SELECTED EXTRACT

--------------------------------------------------

So, I've modified the code to make a union of instr_time and
PgStat_Counter in PgStat_BktypeIO. I am not quite sure if this is okay.
I store in microsec and then in pg_stat_io, I multiply to get
milliseconds for display.
I considered refactoring pgstat_io_end() to use INSTR_TIME_ACCUM_DIFF()
like [1], but, in the end I actually think I would end up with more
operations because of the various different counters needing to be
updated. As it is now, I do a single subtract and a few adds (one for
each of the different statistics objects tracking IO times
(pgBufferUsage, pgStatBlockWrite/ReadTime). Whereas, I would need to do
an accum diff for every one of those.
- Melanie
[1]
https://www.postgresql.org/message-id/1feedb83-7aa9-cb4b-5086-598349d3f555%40gmail.com
From 5c02cd9cb784bf22f756fb9d92f4bd29ba2e744a Mon Sep 17 00:00:00 2001
From: Melanie Plageman <[email protected]>
Date: Mon, 6 Mar 2023 10:41:51 -0500
Subject: [PATCH v5] Track IO times in pg_stat_io
Add IO timing for reads, writes, extends, and fsyncs to pg_stat_io.
Reviewed-by: Bertrand Drouvot <[email protected]>
Reviewed-by: Andres Freund <[email protected]>
Discussion: https://www.postgresql.org/message-id/flat/CAAKRu_ay5iKmnbXZ3DsauViF3eMxu4m1oNnJXqV_HyqYeg55Ww%40mail.gmail.com
---
doc/src/sgml/monitoring.sgml | 59 +++++++++++++++
src/backend/catalog/system_views.sql | 4 ++
src/backend/storage/buffer/bufmgr.c | 56 ++++++---------
src/backend/storage/buffer/localbuf.c | 6 +-
src/backend/storage/smgr/md.c | 27 ++++---
src/backend/utils/activity/pgstat.c | 77 +++++++++++++++++++-
src/backend/utils/activity/pgstat_io.c | 99 +++++++++++++++++++++-----
src/backend/utils/adt/pgstatfuncs.c | 48 +++++++++++--
src/include/catalog/pg_proc.dat | 6 +-
src/include/pgstat.h | 14 +++-
src/test/regress/expected/rules.out | 6 +-
11 files changed, 325 insertions(+), 77 deletions(-)

--------------------------------------------------

DATASET ENTRIES
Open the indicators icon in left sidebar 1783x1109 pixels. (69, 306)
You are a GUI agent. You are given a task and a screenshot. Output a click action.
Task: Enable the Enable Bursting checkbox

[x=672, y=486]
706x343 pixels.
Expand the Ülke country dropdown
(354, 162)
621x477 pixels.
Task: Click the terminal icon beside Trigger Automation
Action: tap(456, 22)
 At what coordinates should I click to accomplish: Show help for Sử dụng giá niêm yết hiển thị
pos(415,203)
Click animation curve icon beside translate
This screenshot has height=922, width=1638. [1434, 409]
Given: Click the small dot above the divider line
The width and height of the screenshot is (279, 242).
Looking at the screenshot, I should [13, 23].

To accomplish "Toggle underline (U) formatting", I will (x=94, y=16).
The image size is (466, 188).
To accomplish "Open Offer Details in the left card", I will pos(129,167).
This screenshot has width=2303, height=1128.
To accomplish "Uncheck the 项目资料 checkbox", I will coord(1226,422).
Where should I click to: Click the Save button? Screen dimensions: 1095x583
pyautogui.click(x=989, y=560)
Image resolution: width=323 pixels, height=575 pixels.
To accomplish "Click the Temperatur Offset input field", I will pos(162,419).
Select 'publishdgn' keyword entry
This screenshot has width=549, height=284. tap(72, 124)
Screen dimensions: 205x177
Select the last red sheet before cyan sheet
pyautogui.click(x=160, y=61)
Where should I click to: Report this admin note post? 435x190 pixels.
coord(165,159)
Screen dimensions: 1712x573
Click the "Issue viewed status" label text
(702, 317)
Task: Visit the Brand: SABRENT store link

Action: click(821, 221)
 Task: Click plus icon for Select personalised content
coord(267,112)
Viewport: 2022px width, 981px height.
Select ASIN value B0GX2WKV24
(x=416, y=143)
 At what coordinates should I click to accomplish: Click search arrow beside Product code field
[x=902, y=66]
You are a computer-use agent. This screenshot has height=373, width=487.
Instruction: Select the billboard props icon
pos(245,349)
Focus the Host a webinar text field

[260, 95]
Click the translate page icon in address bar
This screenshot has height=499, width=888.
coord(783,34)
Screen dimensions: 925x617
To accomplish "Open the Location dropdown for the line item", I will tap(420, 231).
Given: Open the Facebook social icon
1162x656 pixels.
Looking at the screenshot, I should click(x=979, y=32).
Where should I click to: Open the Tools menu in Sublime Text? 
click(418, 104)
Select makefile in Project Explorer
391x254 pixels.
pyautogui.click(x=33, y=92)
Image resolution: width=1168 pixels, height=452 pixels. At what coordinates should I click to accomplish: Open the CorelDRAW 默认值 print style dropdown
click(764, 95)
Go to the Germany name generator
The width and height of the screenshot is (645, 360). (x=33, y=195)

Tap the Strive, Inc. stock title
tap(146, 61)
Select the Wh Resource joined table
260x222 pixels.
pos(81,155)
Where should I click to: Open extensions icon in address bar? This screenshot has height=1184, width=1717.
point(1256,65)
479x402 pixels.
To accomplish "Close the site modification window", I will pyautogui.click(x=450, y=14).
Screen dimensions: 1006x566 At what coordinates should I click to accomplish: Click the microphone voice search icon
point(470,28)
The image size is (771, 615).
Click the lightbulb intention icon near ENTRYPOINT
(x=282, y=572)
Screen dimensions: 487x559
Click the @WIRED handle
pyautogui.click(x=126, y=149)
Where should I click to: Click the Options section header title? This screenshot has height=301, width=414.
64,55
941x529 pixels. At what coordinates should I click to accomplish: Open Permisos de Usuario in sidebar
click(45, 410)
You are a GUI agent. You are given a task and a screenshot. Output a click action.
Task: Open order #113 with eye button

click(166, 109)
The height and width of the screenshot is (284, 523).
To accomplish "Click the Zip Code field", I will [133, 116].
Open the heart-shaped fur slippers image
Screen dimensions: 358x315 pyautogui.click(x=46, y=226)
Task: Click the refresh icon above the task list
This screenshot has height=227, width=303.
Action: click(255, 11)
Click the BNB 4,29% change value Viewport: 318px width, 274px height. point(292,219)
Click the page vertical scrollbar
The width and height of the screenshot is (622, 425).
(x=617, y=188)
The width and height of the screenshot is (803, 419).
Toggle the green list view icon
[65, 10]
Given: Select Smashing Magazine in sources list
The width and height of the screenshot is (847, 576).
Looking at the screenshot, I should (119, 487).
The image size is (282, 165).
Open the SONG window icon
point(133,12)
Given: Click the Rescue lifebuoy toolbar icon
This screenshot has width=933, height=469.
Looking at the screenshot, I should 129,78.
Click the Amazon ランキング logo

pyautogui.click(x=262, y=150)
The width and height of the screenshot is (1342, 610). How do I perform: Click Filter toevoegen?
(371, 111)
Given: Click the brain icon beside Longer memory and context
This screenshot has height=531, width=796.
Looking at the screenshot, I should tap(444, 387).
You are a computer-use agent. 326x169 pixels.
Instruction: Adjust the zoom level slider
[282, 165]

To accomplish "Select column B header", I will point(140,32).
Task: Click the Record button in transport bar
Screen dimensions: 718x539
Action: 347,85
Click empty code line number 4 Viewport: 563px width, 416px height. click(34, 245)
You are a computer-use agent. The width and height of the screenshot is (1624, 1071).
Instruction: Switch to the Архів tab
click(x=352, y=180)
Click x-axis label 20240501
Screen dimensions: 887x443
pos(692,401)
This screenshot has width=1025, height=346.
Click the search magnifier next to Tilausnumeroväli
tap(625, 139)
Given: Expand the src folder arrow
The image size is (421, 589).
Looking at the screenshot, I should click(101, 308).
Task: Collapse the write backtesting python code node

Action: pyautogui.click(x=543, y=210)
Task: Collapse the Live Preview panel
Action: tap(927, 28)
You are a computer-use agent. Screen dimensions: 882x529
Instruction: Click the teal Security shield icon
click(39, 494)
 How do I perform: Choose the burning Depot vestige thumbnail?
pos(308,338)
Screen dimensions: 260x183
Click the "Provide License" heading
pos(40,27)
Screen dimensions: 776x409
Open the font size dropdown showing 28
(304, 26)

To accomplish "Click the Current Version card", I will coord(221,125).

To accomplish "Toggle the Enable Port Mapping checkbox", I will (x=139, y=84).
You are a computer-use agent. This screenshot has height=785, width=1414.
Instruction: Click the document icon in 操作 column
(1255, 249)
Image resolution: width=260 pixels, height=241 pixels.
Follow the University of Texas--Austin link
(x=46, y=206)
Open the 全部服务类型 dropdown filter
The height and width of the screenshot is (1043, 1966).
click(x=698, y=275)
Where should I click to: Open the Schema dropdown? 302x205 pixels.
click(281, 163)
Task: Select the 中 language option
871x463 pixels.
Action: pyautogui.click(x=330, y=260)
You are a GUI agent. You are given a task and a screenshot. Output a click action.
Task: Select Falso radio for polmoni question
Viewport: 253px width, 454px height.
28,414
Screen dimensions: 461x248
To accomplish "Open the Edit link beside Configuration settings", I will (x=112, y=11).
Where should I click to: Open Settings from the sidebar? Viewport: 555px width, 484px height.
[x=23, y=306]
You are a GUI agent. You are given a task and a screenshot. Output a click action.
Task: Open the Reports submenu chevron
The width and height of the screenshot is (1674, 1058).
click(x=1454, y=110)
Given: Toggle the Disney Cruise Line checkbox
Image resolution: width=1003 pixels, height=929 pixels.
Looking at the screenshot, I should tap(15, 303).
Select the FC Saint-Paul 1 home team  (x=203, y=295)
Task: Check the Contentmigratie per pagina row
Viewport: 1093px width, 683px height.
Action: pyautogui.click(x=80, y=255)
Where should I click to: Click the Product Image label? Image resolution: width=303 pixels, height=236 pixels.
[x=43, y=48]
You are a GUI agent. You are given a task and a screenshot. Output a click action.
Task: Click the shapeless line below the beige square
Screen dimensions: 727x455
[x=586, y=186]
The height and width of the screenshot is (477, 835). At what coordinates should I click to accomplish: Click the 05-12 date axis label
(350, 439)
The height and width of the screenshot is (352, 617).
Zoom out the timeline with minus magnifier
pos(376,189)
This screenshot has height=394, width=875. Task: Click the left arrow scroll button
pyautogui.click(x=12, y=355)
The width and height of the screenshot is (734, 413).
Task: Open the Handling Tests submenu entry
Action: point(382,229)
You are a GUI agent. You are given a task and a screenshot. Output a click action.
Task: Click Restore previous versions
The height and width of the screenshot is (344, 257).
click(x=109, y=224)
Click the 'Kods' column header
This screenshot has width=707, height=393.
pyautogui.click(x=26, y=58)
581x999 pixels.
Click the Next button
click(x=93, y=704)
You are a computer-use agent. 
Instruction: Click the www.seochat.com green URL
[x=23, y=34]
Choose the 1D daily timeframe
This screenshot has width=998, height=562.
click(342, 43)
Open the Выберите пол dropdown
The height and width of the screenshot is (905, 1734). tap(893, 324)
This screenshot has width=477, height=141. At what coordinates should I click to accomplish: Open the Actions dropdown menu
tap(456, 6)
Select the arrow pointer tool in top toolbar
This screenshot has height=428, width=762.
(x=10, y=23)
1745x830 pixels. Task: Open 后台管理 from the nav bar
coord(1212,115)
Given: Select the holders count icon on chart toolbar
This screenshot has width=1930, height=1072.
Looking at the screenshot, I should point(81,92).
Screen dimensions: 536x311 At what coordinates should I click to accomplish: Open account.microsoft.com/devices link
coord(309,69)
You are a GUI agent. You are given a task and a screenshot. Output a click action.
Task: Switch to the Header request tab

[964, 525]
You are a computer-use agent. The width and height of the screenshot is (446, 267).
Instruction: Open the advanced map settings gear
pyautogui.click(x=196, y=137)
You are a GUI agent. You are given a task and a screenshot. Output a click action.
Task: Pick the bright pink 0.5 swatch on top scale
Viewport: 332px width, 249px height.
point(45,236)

--------------------------------------------------

TO DO
1. Translate this sentence from the pg_stat_io patch message into Spanish: "Add IO timing for reads, writes, extends, and fsyncs to pg_stat_io."
2. In the listing, swap every "icon" for "button" from the line with "Task: Click plus" to the line with "pyautogui.click(x=126, y=149)", and give back only those lines.

SOLVED PROBLEMS
1. Añadir la medición de tiempos de E/S para lecturas, escrituras, extensiones y fsyncs a pg_stat_io.

2.
 Task: Click plus button for Select personalised content
coord(267,112)
Viewport: 2022px width, 981px height.
Select ASIN value B0GX2WKV24
(x=416, y=143)
 At what coordinates should I click to accomplish: Click search arrow beside Product code field
[x=902, y=66]
You are a computer-use agent. This screenshot has height=373, width=487.
Instruction: Select the billboard props button
pos(245,349)
Focus the Host a webinar text field

[260, 95]
Click the translate page button in address bar
This screenshot has height=499, width=888.
coord(783,34)
Screen dimensions: 925x617
To accomplish "Open the Location dropdown for the line item", I will tap(420, 231).
Given: Open the Facebook social button
1162x656 pixels.
Looking at the screenshot, I should click(x=979, y=32).
Where should I click to: Open the Tools menu in Sublime Text? 
click(418, 104)
Select makefile in Project Explorer
391x254 pixels.
pyautogui.click(x=33, y=92)
Image resolution: width=1168 pixels, height=452 pixels. At what coordinates should I click to accomplish: Open the CorelDRAW 默认值 print style dropdown
click(764, 95)
Go to the Germany name generator
The width and height of the screenshot is (645, 360). (x=33, y=195)

Tap the Strive, Inc. stock title
tap(146, 61)
Select the Wh Resource joined table
260x222 pixels.
pos(81,155)
Where should I click to: Open extensions button in address bar? This screenshot has height=1184, width=1717.
point(1256,65)
479x402 pixels.
To accomplish "Close the site modification window", I will pyautogui.click(x=450, y=14).
Screen dimensions: 1006x566 At what coordinates should I click to accomplish: Click the microphone voice search button
point(470,28)
The image size is (771, 615).
Click the lightbulb intention button near ENTRYPOINT
(x=282, y=572)
Screen dimensions: 487x559
Click the @WIRED handle
pyautogui.click(x=126, y=149)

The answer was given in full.